A butterfly I’ve never seen before flutters through the yard.
A new bird shows up at my feeders or I hear a song I don’t recognize. Or I find a new wildflower on the edge of the yard.
Discoveries like these make my heart skip a beat. I love seeing new things, and based on mail I receive from readers, so do you.
Hardly a week goes by that I don’t receive a photograph or detailed description of something a reader has never seen before and cannot identify. That’s just one of the many things I love about writing this column.
But sometimes we find things we’d rather not.
Maybe it’s a hornet nest attached to the outside of a kitchen windowpane. It may allow us to spy on the private lives of hornets, but some things are just not worth the bother or risk.
Or maybe it’s the discovery of the patch of poison ivy responsible for the severe rash that can literally keep you home from work for a few days.
Or maybe it’s the copperhead you find under the back porch. (Of course, 99.9 percent of the time it turns out to be a harmless milk snake or juvenile rat snake.)
On May 18, at exactly 11 a.m., I had such an encounter. With each passing year, I see fewer things I’ve never seen before.
But on this day I stepped onto the porch outside my office, which occupies the second floor of the garage.
Immediately I saw a large, dark shaggy form race along the edge of the woods just 25 feet away. I only saw the mystery beast for two or three seconds, and my first impression was a large black dog. But when it ran, it loped in distinctive bear fashion.
It was a black bear. I estimate it weighed about 120 pounds, so it was probably a juvenile born in January 2015.
For at least five years, neighbors have been telling me they’ve seen bears within five miles of our house. Five miles is nothing to a bear, so I knew one would eventually appear. In fact, earlier this year a neighbor told me he had seen one cross the road just past my garage.

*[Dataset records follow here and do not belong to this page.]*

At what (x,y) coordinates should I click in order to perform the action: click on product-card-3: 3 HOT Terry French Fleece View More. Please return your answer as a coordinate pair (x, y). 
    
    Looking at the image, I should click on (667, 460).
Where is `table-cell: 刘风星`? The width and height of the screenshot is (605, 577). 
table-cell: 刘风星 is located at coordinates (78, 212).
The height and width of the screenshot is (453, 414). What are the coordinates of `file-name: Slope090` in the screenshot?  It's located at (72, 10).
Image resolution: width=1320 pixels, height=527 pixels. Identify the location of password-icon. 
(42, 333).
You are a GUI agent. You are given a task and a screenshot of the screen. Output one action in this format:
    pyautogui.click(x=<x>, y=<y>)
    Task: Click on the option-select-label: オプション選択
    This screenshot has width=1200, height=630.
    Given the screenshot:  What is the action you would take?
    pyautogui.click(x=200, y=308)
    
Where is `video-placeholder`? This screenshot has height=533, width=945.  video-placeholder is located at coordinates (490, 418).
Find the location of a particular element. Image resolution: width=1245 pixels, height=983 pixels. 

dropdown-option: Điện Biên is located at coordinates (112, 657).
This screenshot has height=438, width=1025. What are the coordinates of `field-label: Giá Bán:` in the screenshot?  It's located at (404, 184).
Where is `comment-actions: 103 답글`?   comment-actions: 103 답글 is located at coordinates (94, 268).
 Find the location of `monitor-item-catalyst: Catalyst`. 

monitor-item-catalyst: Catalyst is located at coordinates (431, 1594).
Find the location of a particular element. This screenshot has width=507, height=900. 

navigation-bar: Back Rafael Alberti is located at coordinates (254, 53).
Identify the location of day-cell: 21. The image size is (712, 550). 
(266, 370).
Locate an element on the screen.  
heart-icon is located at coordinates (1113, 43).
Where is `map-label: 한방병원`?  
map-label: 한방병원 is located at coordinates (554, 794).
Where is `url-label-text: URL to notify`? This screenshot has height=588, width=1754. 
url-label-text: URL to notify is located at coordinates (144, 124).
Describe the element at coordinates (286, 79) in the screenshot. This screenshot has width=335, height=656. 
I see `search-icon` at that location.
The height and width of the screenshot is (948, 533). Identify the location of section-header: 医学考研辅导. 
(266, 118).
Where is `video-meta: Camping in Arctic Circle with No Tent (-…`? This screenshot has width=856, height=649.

My biggest fear of a bear visit was that it would destroy my bird feeders and the “bird cage” I wrote about back in December. I quickly checked the bird cage and all my feeders and found no damage. Maybe the bear was just passing through.
About a week later, I visited my daughter in California. I left the feeders empty and the door on the bird cage ajar. With no food inside the cage, I hoped the bear would ignore it if he returned.
On the morning of May 23, my wife called to report a pile of scat just outside the garage.
She said there was no evidence of damage, but “Given the size of the pile, it had to be that bear,” she concluded.
When I got home a few days later, the pile remained and it was indeed bear scat. Up to that point, it had done no damage.
One feeder down
A single Droll Yankee Covered Platform Feeder hanging for a steel arm just outside my office window is now the only feeder I keep filled with seed. I thought it was safe because it hangs from a 3-foot long steel arm.
But no, on a recent visit the bear actually bent the arm almost around the post that supports it to reach the feeder and drop it to the ground. Fortunately — though the feeder is far from bear-proof — it was undamaged.
On the bear’s next visit, it removed a heavy-duty metal finch feeder and completely destroyed it by crushing it with its jaws. No way a raccoon could do that.
For now, I’ve declared a truce with the bear. I’ll just keep that one feeder filled during daylight hours until fall when the bear decides to hibernate.
When it comes to dealing with a bear, discretion seems the better part of stubbornness.